In deciding what to focus on – in a stock, say – a typical day trader looks for three things: liquidity, volatility and trading volume. Liquidity allows an investor to enter and exit a stock at a good price (i.e. tight spreads, or the difference between the bid and ask price of a stock, and low slippage, or the difference between the predictable price of a trade and the actual price). If a stock does not have good liquidity then it may take some time before a broker is able to negotiate a deal to buy or sell a stock and the broker may not be able to get the sell or buy price that the trader is looking for. This is a problem for day traders and it could mean the difference between a profitable and non-profitable trade.
Traders have different rules for what constitutes liquidity and a good guide is the volume of trades and volume of shares that are traded each day. 100,000 shares traded per day would be a minimum for most traders and some require 1,000,000.
Trading volume is a gauge of how many times a stock is bought and sold in a given time period (most commonly, within a day of trading, known as the average daily trading volume – ADTV). A high degree of volume indicates a lot of interest in a stock. Often, a boost in the volume of a stock is a harbinger of a price jump, either up or down.
Volatility is simply a measure of the predictable daily price range—the range in which a day trader operates. More volatility means greater profit or loss. After a recent check, Whiting Petroleum Corporation (NYSE: WLL) stock is found to be 7.16% volatile for the week, while 6.63% volatility is recorded for the month.
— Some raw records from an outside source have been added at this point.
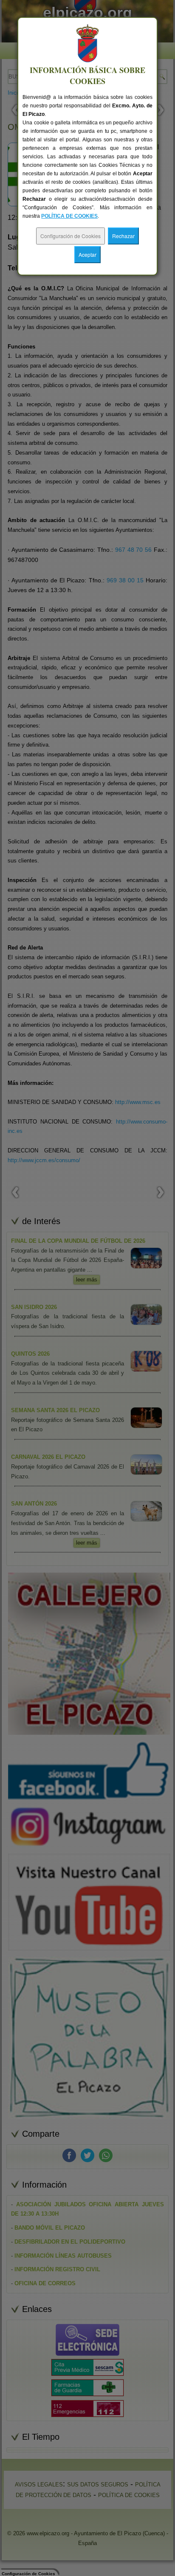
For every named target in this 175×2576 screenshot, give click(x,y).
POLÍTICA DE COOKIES (69, 216)
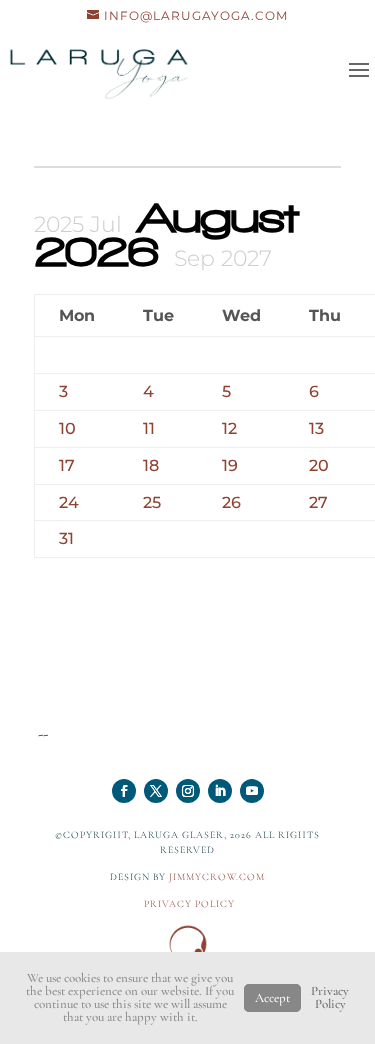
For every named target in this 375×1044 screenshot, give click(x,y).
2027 (246, 258)
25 (152, 502)
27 (318, 502)
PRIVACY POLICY (189, 904)
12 (229, 428)
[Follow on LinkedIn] (220, 791)
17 (67, 465)
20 (319, 465)
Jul (109, 224)
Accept (272, 998)
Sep (197, 258)
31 (66, 538)
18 (151, 465)
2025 (62, 224)
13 (316, 428)
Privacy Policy (330, 997)
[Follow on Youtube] (252, 791)
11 (149, 428)
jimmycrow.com (217, 877)
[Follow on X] (156, 791)
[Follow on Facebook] (124, 791)
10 (67, 428)
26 (231, 502)
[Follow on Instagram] (188, 791)
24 (69, 502)
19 (230, 465)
The stock has a market cap of $10.12B and the number of outstanding shares has been calculated 362.79M. Based on a recent bid, its distance from 20 days simple moving average is 15.53%, and its distance from 50 days simple moving average is 25.40% while it has a distance of -5.35% from the 200 days simple moving average. The company’s distance from 52-week high price is -50.15% and the current price is 68.20% away from 52-week low price. The company has Relative Strength Index (RSI 14) of 63.68 together with Average True Range (ATR 14) of 1.53.
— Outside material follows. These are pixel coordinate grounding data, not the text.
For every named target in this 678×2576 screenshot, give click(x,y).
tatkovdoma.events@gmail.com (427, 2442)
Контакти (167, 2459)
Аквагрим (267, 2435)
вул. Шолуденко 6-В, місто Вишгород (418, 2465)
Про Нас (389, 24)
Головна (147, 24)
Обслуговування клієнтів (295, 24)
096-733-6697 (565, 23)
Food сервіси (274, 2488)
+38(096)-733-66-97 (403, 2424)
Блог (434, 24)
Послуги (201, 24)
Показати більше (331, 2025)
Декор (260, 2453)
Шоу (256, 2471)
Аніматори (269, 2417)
Past 5 years growth of WLL observed at -26.80%, and for the next five years the analysts that follow this company is expecting its growth at 25.30%. The stock’s price to sales ratio for trailing twelve months is 7.50 and price to book ratio for the most recent quarter is 2.15, whereas price to cash per share for the most recent quarter are 903.75. Its quick ratio for the most recent quarter is 0.60. Analysts mean recommendation for the stock is 2.70. This number is based on a 1 to 5 scale where 1 indicates a Strong Buy recommendation while 5 represents a Strong Sell.
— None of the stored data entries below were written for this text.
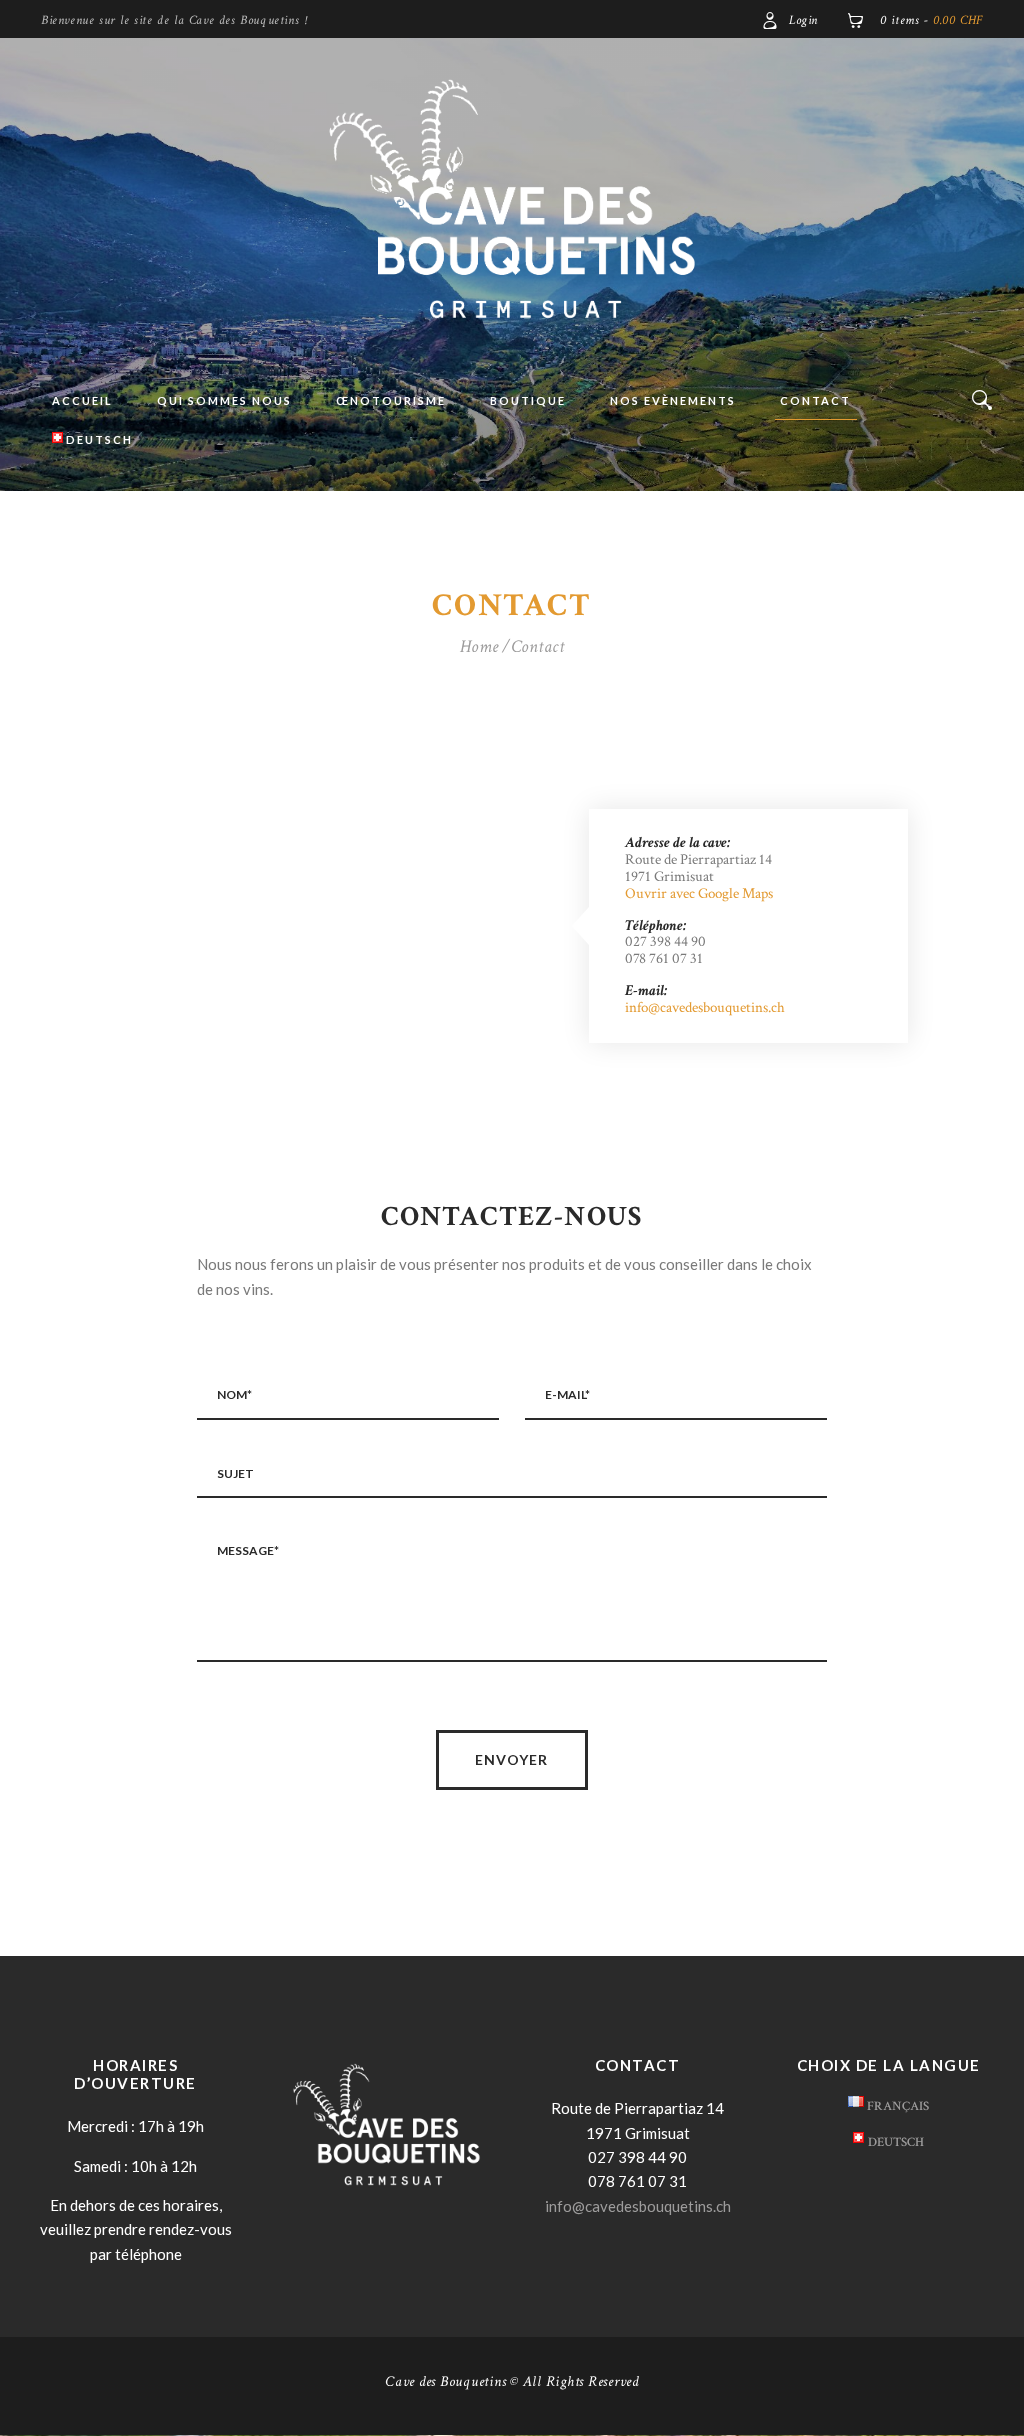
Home (479, 646)
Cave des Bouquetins (445, 2381)
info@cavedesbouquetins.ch (705, 1007)
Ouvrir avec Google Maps (699, 893)
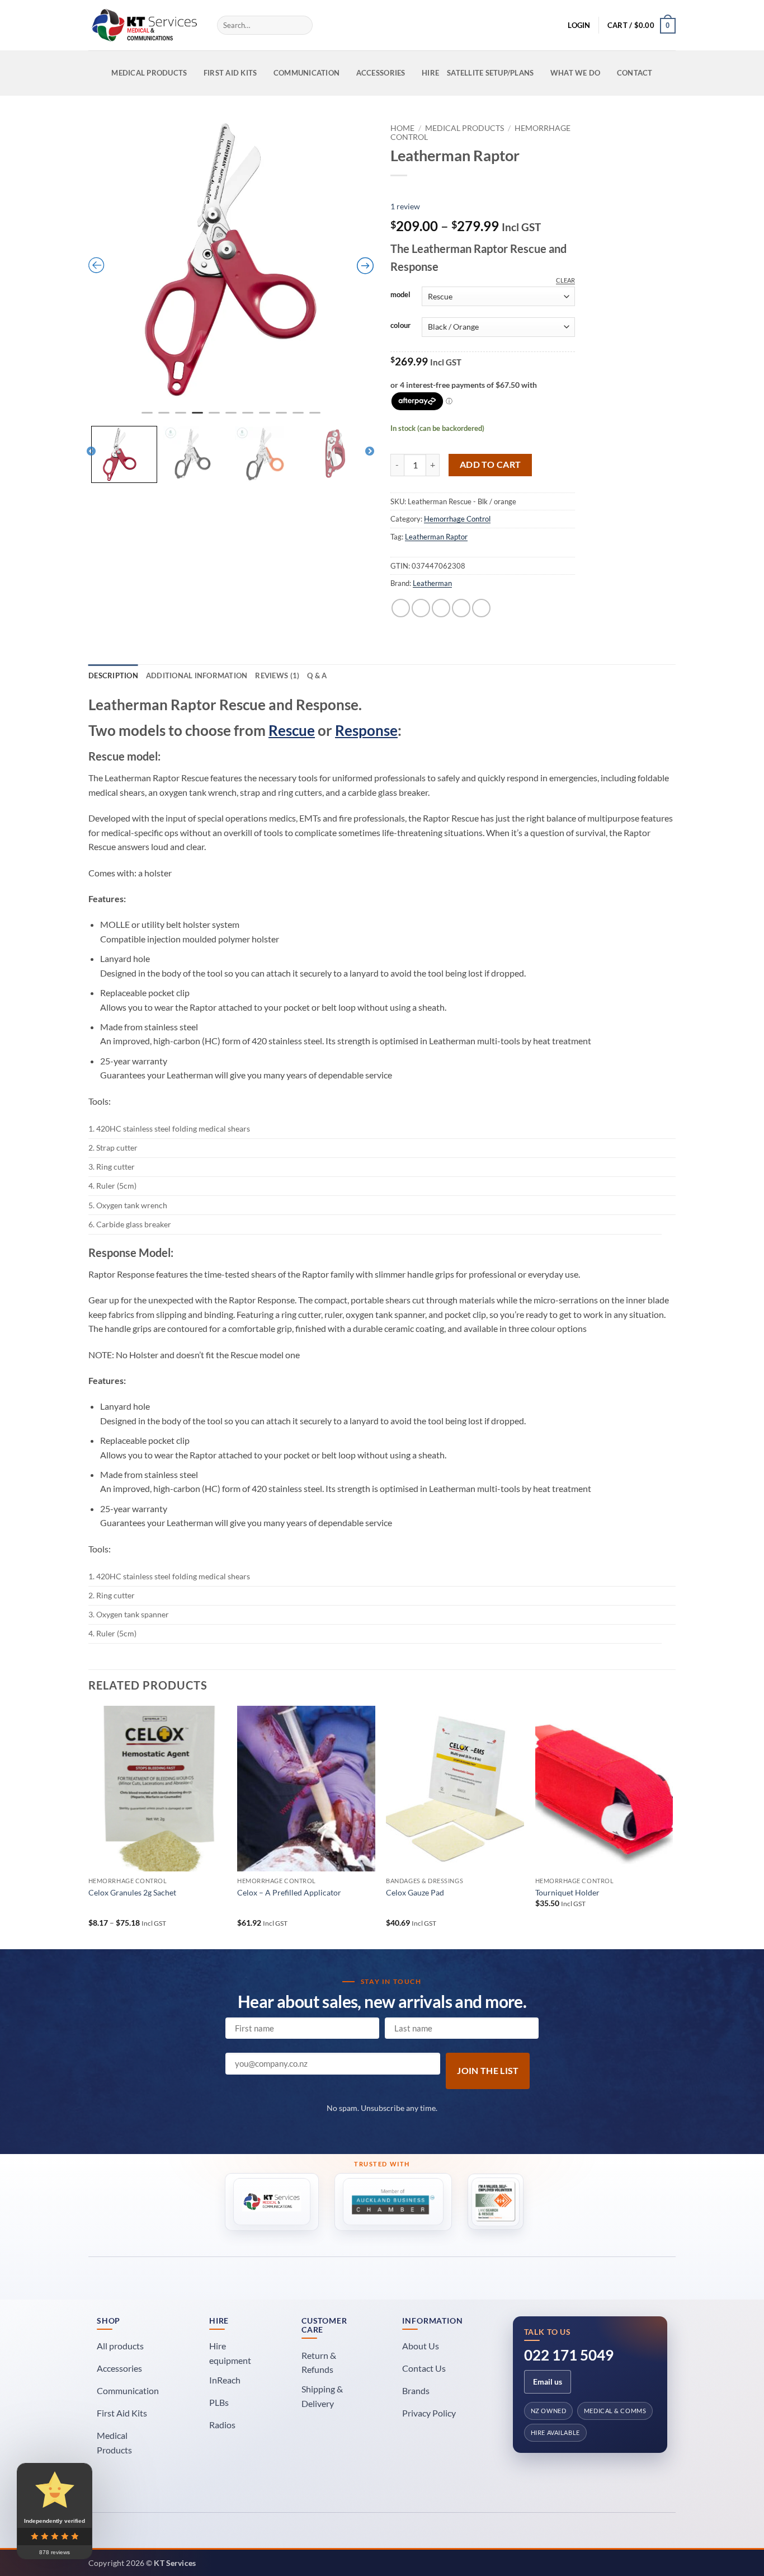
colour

Disclaimer: Any news, report, research, and analysis published on Alphabetastock.com are only for information purposes. Alpha Beta Stock (ABS) makes sure to keep the information up to date and correct, but we didn’t suggest or recommend buying or selling of any financial instrument unless that information is subsequently confirmed on your own. Information in this release is fact checked and produced by competent editors of Alpha Beta Stock; however, human error can exist.